Another thing that must be mentioned when talking about slope angle safety is remote triggering. If you’re standing on a mellow slope that is underneath a larger, avalanche-prone slope, you can actually cause a weak layer to collapse and propagate onto the slope above you, causing an avalanche. During times of high avalanche danger, depending on the layer strength and propagation propensity, remote triggering should definitely be a concern, and you should not ski or ski underneath slopes that are greater than 30 degrees in pitch.
While I’m planning any backcountry ski tour, one of the first resources I use to identify and avoid avalanche terrain is CalTopo. I identify slopes steeper than 30 degrees and plan my tour accordingly. You can read more about CalTopo’s terrain shading and how to use it here. Another resource that I use while in the field is an inclinometer. I keep it in my pocket, and it’s super easy to whip it out and measure slope angle on the fly. Alternatively, iPhones have a built-in inclinometer in the “Measure” app.

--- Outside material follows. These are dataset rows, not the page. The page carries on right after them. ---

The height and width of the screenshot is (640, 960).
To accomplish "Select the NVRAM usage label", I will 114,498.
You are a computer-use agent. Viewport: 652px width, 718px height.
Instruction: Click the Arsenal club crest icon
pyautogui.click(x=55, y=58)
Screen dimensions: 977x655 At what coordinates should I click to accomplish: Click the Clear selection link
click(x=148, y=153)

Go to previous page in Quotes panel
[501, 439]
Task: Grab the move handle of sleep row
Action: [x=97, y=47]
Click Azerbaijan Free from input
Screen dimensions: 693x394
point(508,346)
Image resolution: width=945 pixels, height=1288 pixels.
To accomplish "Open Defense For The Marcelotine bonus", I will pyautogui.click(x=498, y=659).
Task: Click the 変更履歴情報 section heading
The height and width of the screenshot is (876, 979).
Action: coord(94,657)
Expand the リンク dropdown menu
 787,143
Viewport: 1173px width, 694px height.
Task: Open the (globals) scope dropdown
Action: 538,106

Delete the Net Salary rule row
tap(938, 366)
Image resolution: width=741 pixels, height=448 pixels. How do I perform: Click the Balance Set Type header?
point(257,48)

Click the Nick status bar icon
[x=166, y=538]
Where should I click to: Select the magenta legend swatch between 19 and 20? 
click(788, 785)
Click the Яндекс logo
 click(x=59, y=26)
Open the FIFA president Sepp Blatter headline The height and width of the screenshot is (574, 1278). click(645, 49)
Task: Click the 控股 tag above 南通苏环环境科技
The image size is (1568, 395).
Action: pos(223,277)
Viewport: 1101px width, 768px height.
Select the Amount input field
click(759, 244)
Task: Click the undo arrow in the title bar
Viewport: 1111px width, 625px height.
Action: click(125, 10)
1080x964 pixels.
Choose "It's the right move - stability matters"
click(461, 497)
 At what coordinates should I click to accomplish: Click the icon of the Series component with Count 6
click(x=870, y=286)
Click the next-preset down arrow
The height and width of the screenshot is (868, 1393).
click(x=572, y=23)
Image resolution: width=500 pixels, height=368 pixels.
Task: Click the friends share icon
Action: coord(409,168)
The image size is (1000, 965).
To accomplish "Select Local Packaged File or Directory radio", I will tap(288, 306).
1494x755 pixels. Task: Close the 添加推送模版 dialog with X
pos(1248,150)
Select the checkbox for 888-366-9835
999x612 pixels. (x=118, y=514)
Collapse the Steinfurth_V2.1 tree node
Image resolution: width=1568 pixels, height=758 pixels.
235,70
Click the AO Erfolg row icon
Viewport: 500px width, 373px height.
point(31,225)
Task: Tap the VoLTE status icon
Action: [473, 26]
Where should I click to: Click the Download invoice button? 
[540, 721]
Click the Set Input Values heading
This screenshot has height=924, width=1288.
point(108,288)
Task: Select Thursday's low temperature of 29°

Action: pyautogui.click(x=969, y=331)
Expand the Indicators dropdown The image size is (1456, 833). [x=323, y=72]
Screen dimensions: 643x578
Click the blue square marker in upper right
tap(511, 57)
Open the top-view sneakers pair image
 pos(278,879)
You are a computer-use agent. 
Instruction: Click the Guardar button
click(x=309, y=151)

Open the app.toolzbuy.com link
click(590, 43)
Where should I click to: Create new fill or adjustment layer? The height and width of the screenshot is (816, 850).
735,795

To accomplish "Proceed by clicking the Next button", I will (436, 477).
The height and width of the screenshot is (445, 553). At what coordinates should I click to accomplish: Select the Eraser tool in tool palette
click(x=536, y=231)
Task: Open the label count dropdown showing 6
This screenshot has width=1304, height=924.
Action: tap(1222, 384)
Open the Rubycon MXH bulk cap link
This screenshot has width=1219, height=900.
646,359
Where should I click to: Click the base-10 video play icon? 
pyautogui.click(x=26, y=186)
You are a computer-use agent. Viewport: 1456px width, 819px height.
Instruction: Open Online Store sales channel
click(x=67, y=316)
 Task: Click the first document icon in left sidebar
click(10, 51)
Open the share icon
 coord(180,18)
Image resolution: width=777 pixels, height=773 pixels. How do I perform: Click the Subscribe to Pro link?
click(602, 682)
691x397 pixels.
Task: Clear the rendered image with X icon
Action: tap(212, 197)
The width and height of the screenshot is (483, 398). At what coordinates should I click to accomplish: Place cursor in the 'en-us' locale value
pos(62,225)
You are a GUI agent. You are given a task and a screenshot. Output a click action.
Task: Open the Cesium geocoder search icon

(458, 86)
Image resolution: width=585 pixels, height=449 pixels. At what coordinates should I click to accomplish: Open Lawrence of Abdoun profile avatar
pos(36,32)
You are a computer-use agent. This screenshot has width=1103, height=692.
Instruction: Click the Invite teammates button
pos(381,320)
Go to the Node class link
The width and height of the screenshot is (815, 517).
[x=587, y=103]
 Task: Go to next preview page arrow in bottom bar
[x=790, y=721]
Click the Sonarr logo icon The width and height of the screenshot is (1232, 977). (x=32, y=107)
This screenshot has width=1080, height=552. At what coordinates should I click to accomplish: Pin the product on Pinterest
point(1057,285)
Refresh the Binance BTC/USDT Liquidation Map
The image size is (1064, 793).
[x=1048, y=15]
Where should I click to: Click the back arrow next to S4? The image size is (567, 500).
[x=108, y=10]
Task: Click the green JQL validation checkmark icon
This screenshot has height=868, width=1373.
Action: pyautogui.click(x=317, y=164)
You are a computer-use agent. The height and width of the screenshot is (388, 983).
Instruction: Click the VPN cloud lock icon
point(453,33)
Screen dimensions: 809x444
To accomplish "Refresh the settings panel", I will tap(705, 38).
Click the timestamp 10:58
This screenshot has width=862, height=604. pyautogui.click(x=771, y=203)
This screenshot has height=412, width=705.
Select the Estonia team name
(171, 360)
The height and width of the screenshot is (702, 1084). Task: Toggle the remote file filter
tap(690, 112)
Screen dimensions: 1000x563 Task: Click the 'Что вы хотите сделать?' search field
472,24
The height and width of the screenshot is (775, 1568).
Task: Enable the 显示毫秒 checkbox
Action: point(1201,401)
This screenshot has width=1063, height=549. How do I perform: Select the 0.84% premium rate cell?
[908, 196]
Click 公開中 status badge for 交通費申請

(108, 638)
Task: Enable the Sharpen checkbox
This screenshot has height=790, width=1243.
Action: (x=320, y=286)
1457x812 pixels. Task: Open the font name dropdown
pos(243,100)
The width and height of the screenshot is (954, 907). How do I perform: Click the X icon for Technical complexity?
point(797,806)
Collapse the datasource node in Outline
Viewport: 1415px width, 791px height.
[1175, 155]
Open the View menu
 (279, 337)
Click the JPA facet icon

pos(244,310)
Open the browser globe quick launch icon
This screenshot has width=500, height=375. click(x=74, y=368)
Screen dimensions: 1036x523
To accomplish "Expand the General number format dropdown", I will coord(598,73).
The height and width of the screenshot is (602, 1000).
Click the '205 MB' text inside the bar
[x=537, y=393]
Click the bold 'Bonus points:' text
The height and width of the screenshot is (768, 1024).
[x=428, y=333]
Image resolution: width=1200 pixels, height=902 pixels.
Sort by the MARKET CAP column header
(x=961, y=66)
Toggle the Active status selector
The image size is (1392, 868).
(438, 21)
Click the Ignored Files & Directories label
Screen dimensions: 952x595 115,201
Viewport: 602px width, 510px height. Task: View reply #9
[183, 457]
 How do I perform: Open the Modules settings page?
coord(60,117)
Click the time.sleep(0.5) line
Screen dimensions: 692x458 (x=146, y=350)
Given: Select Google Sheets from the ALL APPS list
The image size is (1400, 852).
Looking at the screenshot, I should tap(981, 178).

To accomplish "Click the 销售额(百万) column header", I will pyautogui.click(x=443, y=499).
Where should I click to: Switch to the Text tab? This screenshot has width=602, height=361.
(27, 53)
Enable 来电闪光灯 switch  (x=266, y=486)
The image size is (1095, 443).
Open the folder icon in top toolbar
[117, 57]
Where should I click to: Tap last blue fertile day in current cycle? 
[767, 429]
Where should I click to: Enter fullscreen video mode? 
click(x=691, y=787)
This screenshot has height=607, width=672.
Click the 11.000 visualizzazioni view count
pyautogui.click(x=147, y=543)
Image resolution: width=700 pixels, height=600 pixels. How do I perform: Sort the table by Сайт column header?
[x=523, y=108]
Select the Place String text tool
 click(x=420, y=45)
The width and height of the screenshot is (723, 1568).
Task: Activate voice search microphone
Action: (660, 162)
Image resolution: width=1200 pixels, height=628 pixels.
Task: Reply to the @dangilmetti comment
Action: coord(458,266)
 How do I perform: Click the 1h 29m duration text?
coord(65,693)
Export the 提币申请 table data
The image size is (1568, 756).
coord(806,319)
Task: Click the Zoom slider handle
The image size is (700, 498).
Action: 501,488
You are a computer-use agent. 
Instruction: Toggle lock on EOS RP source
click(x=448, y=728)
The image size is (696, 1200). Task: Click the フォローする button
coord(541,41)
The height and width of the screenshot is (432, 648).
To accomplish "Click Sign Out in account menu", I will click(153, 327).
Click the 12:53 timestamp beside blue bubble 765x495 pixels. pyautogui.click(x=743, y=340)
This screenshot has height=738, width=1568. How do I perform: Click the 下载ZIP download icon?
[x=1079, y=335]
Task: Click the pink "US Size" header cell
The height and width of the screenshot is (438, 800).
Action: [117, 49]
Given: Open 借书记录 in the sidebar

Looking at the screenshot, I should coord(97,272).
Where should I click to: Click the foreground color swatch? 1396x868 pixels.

The 30-degree rule is one that I live by; when the snowpack isn’t sturdy, keep it under thirty. No matter what type of avalanche “dragon” (as former UAC director Bruce Tremper likes to put it) you’re dealing with, the risk that any given slope under 30 degrees will slide is extremely low. However, it is not unheard of for slopes under 30 degrees to slide, and the 30-degree rule should never be 100% trusted. I always bring a beacon, shovel, probe, and partner into the backcountry, even when I’m skiing low-angle, low-risk terrain.